Some ethnic minorities with type 1 diabetes (T1D) have worse glycemic control (higher glycated hemoglobin (HbA1c)) and increased risk for vascular complications. There is limited evidence on the impact of ethnicity on early glycemic control when most patients experience transient remission postdiagnosis. We examined associations between ethnicity and longitudinal HbA1c trajectories during the first 6 months postdiagnosis in a multiethnic cohort in East London.

Research design and methods Data on 443 (50% female) children <19 years of age, with T1D and attending one of three clinics in East London between January 2005 and December 2015 were included. Linear mixed-effects modeling was used to assess ethnic differences in longitudinal HbA1c trajectories during the first 6 months postdiagnosis (1,028 HbA1c data points), adjusting for sex, age at diagnosis, socioeconomic status and pH at diagnosis. Growth curve modeling was used to plot discrete HbA1c trajectories by ethnicity.

Results Longitudinal modeling revealed that all ethnic minorities had higher mean HbA1c at diagnosis compared with White children and highest in Bangladeshi (9.7 mmol/mol, 95% CI 5.1 to 14.3), Asian-Other (5.8 mmol/mol, 95% CI 2.2 to 9.3) and Somali (5.2 mmol/mol, 95% CI 0.1 to 10.2) children, and these differences persisted over the 6-month period after diagnosis. During the first month, HbA1c decreased on average by 19.6 mmol/mol (95% CI −21 to −18) for all children. Population averaged HbA1c decreased between diagnosis and 4 months, followed by a gradual increase in HbA1c levels (mean difference of −30 mmol/mol between diagnosis and 6 months).

Conclusions Ethnic minorities present with higher HbA1c at diagnosis, with the largest mean differences observed in Bangladeshi, Asian-Other and Somali children. These higher levels (indicating poorer glycemic control) track into the first 6 months postdiagnosis.

  • diabetes mellitus
  • type 1
  • ethnicity
  • glycaemic control
  • HbA1c
  • inequalities
  • United Kingdom

This is an Open Access article distributed in accordance with the Creative Commons Attribution Non Commercial (CC BY-NC 4.0) license, which permits others to distribute, remix, adapt, build upon this work non-commercially, and license their derivative works on different terms, provided the original work is properly cited and the use is non-commercial. See:

Statistics from

Request Permissions

If you wish to reuse any or all of this article please use the link below which will take you to the Copyright Clearance Center’s RightsLink service. You will be able to get a quick price and instant permission to reuse the content in many different ways.
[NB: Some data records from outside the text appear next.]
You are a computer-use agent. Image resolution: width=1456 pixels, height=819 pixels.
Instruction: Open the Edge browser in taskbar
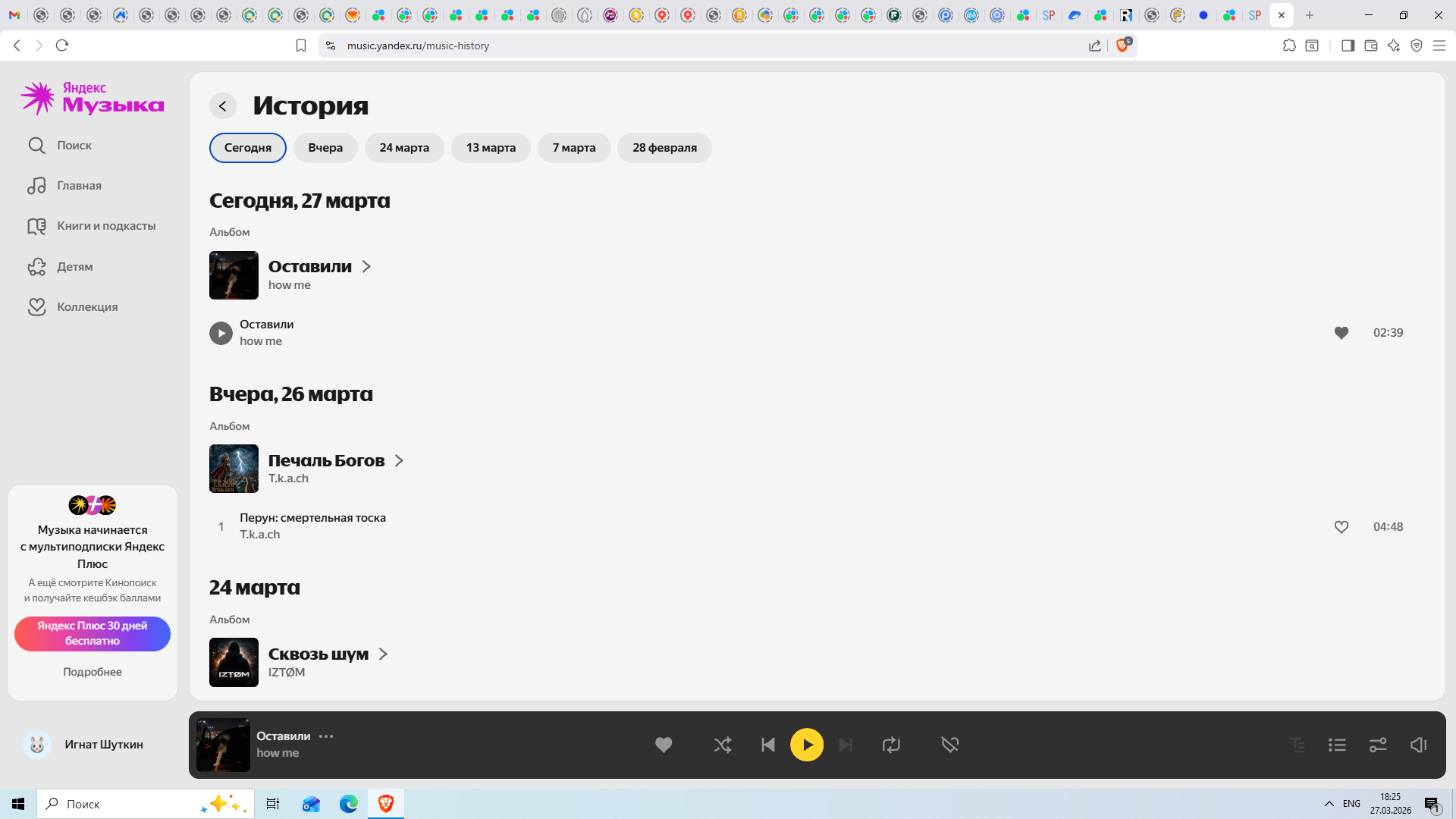[x=348, y=804]
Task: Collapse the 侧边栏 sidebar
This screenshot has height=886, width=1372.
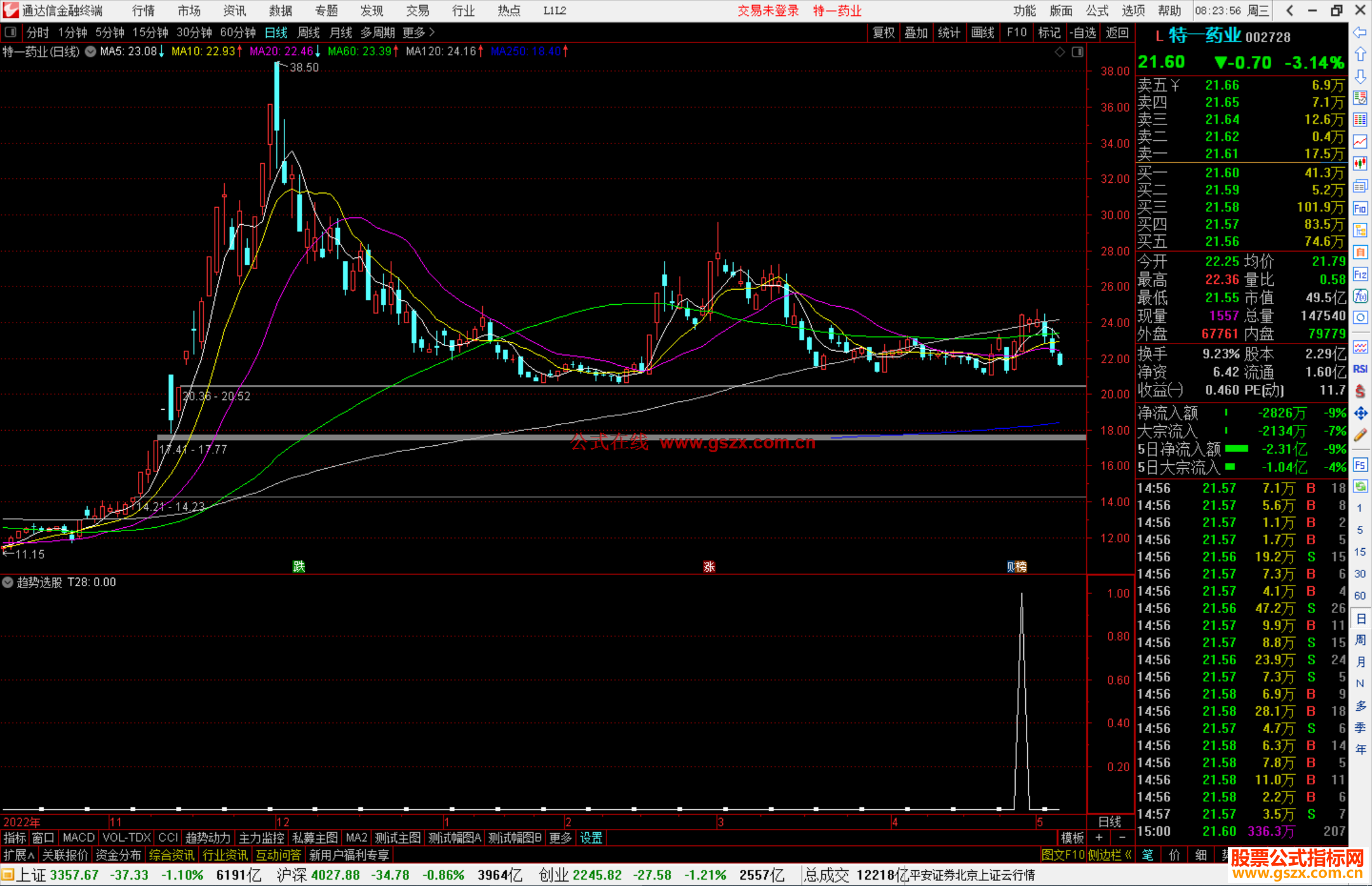Action: 1110,856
Significance of this study

What is already known about this subject?

  • Ethnic minority children are at greater risk for poorer glycemic control. Almost all patients with type 1 diabetes go through a period of transient remission immediately after diagnosis when the need for exogenous insulin declines.

What are the new findings?

  • All ethnic minorities had significantly higher glycated hemoglobin (HbA1c) at diagnosis compared with White children, and differences were reported for the first time in Bangladeshi and Somali children resident in the UK. The ethnic differences in glycemic control persisted during the period of transient remission and up to 6 months postdiagnosis.

How might these results change the focus of research or clinical practice?

  • Interventions early on, at the time of diagnosis and during the first few months are needed to reduce ethnic differences in glycemic control and are especially important as poor early glycemic control is likely to track into later life.


Inequalities in pediatric type 1 diabetes outcomes are well recognized.1 Children and young people (CYP) of lower socioeconomic status (SES) and ethnic minorities tend to have poorer glycemic control and increased risk for acute life-threatening complications (diabetic ketoacidosis and hypoglycemia) and chronic vascular complications in later life.2–4 In a recent study using national data on >95% of CYP with type 1 diabetes in England and Wales, we found that all ethnic minorities had poorer glycemic control (higher blood glycated hemoglobin (HbA1c) concentrations) compared with White CYP.5 Lower SES was associated with poor glycemic control in all ethnic groups, but being poor and ethnic minority had significantly worse impact on glycemic control than being poor and White.

Studies show that young patients from lower SES and ethnic minority backgrounds receive a later diagnosis of type 1 diabetes and present with significantly worse symptoms at diagnosis (greater severity of diabetic ketoacidosis and higher HbA1c levels).6 7 A greater level of metabolic derangement at diagnosis may reflect factors such as poorer/late access to medical care,6 8 cultural and/or biological differences between ethnic groups and also a lower level of residual pancreatic beta cell function.9 There have been reports on associations between clinical presentation at diagnosis and subsequent early glycemic control.10 Therefore, if ethnic minorities present with worse clinical factors at diagnosis, one could hypothesize that the stabilization of glycemic control during the period of transient remission (‘honeymoon phase’) experienced by most newly diagnosed patients with type 1 diabetes could also differ by ethnic background.11 However, this has not been comprehensively investigated in a multiethnic population in the UK. This is especially important to study as early glycemic control during the first year postdiagnosis is linked to subsequent future control which may track into adulthood.12

To identify groups of CYP with poor glycemic control based on clinical factors at presentation, we investigated ethnic differences in stabilization of glycemic control during the first 6 months postdiagnosis in a multiethnic population attending diabetes clinics in East London. We also analyzed ethnic differences in ketoacidosis severity at diagnosis (pH levels) and if this affected subsequent glycemic control during the first 6 months. Identification of patients with initial and subsequent poor glycemic control could help in devising targeted policies to help these CYP have better outcomes in the future.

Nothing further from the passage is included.